2023 SHORTLISTED PARTICIPANTS

Jierong Luo

Research Fellow

University College London

Jierong Luo is a postdoctoral researcher in the University College London Department of Medical Physics & Biomedical Engineering, UK. Currently working in Professor Karin Shmueli's Magnetic Resonance Imaging (MRI) research group, Jierong's research interests focus on MRI electromagnetic tissue properties mapping and its applications in diagnostic neuroimaging. She is developing and optimising new Magnetic Resonance Electrical Properties Tomography (MR-EPT) acquisition and processing techniques and investigating their potential to discover structural and functional biomarkers in Alzheimer’s disease.
 

Jierong holds an MSc in Biomedical Engineering and a PhD in Engineering from the University of Warwick, UK, where she worked with Professor Joanna Collingwood, investigating clinical and pre-clinical MRI techniques to quantify brain iron in normal ageing and neurodegeneration (Luo et al., 2022, J Neurosci Methods, doi: 10.1016/j.jneumeth.2022.109708). Jierong has won numerous awards and competitive scholarships from the International Society for Magnetic Resonance in Medicine, University of Warwick, and Hunan University, China (BSc).

The impact of amyloid-β and ferritin on ultra-high-field transverse relaxation rate (R2 * ) and quantitative susceptibility mapping (QSM) magnetic resonance imaging (MRI)

Introduction: Magnetic resonance imaging (MRI) has shown the potential to detect amyloid plaques, an established hallmark of Alzheimer's disease. With strong magnetic susceptibility, the iron sequestered by the plaques is hypothesised to be underlying the MRI contrasts. However, challenges remain in quantifying the impact of amyloid plaques and associated iron on MRI.
 

Methods: To investigate the impact of aggregating amyloid on MRI, we synthesised in-vitro amyloid-β (Aβ) aggregates with and without ferritin-bound iron using our established incubation protocol. The incubated samples were embedded in agarose gel to be examined at ultra-high-field 9.4T MRI. We then optimised the MRI pulse sequence and the reconstruction techniques to acquire quantitative susceptibility maps (QSM) and the transverse relaxation rate (R2 * ) of these samples (Fig. 1). We demonstrated the signal evolution with the amyloid aggregate formation and analysed the correlation between the signals and samples' concentrations.
 

Results: Magnitude images showed distinct contrast within the sample containing Aβ coaggregated with ferritin (Fig. 2), and R2 * of co-incubated Aβ+ferritin increased with incubation time. Analysis of correlations between the MRI measurements and sample concentrations showed that R2 * and QSM signal increases were mainly dependent on the iron-laden ferritin (Fig. 3).
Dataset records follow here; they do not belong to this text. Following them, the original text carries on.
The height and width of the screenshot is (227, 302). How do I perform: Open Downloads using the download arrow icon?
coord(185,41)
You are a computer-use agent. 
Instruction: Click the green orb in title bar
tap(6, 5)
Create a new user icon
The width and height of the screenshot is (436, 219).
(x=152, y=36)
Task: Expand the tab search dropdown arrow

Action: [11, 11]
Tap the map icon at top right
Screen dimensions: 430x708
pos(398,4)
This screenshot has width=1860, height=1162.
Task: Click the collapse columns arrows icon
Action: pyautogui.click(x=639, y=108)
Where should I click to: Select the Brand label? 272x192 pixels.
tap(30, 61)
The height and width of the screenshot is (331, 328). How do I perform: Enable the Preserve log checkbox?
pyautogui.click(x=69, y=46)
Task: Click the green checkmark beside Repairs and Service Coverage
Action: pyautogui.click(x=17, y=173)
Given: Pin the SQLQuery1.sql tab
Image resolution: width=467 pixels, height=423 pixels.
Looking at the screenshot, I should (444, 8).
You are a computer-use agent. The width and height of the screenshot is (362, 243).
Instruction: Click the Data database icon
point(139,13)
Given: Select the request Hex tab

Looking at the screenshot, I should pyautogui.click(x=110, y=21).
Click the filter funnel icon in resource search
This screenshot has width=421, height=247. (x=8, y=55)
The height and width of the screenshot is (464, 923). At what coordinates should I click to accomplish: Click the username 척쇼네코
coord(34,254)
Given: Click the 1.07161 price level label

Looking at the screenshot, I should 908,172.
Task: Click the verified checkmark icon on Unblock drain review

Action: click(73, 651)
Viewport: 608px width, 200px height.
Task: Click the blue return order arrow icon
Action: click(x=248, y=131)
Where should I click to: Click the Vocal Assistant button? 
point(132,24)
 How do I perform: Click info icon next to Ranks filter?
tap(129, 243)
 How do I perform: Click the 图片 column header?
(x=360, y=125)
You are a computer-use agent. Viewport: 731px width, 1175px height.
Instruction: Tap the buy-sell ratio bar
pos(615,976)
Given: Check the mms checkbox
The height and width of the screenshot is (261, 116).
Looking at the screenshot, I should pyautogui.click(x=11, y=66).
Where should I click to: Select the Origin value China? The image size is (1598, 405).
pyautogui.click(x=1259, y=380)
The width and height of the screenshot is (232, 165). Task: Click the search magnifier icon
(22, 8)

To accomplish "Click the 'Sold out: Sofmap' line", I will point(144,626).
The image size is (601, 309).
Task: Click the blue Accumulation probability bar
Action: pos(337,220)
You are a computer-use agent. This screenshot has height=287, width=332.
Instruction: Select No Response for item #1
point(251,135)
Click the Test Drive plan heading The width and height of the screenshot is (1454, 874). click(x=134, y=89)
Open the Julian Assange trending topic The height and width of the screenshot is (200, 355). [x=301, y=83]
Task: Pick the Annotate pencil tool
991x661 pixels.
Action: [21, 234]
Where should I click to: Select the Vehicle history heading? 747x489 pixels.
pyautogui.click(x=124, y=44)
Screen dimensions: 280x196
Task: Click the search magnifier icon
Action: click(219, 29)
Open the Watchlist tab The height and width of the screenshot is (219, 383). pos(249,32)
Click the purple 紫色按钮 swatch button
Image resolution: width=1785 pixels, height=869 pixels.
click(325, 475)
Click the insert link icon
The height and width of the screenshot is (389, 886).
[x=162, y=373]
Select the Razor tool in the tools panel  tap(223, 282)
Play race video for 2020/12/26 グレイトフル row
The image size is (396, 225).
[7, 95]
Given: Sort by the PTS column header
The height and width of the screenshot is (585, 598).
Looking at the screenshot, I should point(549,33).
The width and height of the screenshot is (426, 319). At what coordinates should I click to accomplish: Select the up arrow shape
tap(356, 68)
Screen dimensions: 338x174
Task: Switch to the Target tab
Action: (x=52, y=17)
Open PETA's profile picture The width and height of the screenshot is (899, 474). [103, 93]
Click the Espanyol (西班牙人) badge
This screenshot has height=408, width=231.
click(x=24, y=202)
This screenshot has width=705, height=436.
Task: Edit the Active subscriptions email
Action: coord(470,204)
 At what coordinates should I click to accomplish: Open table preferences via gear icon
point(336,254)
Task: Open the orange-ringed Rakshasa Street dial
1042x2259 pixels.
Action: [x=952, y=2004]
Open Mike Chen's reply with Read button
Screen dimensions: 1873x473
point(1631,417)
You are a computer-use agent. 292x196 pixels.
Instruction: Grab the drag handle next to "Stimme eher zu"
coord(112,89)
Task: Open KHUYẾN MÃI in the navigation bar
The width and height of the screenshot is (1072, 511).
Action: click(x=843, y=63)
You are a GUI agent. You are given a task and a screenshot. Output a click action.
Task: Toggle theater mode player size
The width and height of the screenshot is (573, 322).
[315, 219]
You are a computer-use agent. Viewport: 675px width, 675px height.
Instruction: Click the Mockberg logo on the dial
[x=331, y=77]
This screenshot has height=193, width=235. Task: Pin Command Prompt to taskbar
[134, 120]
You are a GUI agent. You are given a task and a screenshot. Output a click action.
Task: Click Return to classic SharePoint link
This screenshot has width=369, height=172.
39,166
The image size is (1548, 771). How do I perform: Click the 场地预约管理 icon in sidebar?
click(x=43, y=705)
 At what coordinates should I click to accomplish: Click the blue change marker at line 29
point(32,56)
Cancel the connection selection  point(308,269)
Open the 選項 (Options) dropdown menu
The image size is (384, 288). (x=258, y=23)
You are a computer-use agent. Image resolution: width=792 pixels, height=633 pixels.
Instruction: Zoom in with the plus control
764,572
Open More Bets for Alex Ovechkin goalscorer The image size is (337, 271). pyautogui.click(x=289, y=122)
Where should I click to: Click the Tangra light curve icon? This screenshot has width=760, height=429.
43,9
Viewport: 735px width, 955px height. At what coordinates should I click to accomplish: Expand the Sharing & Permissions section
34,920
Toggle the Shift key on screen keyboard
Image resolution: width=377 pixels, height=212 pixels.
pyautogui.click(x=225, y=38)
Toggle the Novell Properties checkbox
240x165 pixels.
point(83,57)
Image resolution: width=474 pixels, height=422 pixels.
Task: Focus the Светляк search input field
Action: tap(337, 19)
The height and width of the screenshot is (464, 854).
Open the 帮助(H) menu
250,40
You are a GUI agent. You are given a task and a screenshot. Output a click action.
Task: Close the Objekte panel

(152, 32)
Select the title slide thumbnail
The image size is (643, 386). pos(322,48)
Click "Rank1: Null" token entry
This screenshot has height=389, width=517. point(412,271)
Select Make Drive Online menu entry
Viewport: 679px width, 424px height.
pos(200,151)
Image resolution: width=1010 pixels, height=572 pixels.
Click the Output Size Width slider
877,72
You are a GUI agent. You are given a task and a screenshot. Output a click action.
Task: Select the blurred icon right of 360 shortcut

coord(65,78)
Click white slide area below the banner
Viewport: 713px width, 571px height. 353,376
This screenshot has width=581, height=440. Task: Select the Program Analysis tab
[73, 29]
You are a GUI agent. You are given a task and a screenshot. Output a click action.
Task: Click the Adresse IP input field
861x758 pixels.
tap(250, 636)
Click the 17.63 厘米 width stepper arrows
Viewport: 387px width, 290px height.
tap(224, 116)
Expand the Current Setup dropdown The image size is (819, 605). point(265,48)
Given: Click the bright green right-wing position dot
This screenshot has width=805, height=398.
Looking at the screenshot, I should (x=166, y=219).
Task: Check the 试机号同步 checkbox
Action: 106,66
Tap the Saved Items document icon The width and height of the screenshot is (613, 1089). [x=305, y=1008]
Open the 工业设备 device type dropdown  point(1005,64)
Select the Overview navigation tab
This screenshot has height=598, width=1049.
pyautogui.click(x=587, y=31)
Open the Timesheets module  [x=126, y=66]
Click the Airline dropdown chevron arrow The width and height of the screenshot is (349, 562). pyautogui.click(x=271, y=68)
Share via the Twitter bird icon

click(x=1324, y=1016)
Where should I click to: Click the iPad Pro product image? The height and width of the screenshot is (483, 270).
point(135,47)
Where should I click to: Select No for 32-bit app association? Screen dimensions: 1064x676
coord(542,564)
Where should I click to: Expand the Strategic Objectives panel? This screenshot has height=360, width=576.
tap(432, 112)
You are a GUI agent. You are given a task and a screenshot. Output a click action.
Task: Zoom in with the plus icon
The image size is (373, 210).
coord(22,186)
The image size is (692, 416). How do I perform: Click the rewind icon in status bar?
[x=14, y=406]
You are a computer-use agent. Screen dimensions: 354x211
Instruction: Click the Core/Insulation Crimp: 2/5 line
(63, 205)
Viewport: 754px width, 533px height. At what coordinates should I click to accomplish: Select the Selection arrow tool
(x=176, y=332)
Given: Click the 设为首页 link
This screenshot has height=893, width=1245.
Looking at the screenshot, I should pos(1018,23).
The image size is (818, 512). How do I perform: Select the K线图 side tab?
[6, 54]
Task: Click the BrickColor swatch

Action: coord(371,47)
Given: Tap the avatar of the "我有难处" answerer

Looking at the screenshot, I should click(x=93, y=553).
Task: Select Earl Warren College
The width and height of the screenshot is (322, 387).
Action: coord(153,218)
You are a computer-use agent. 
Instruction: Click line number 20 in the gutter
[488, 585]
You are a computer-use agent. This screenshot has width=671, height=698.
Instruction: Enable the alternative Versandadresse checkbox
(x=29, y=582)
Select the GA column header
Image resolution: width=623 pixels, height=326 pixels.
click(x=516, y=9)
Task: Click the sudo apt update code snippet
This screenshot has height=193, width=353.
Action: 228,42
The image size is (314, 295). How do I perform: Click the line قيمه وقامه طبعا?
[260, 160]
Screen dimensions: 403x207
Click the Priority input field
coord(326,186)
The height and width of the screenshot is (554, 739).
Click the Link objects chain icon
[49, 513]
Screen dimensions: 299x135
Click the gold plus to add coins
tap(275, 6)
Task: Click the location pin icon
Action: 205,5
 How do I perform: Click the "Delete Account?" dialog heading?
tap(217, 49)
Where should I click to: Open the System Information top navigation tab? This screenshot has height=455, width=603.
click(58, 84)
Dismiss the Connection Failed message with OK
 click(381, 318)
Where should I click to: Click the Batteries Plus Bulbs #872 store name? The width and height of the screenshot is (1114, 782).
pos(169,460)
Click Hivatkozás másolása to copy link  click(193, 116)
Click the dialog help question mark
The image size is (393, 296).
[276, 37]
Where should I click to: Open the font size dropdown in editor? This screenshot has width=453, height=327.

Conclusions: We established a method to investigate the sources of MRI contrast from amyloid aggregates and associated iron, and the techniques to image their R2 * and susceptibility using 9.4T MRI. Our findings deepen the understanding of the impact of Aβ and ferritin on MRI contrast and may aid sequence selection and interpretation for clinical MRI of amyloid pathology.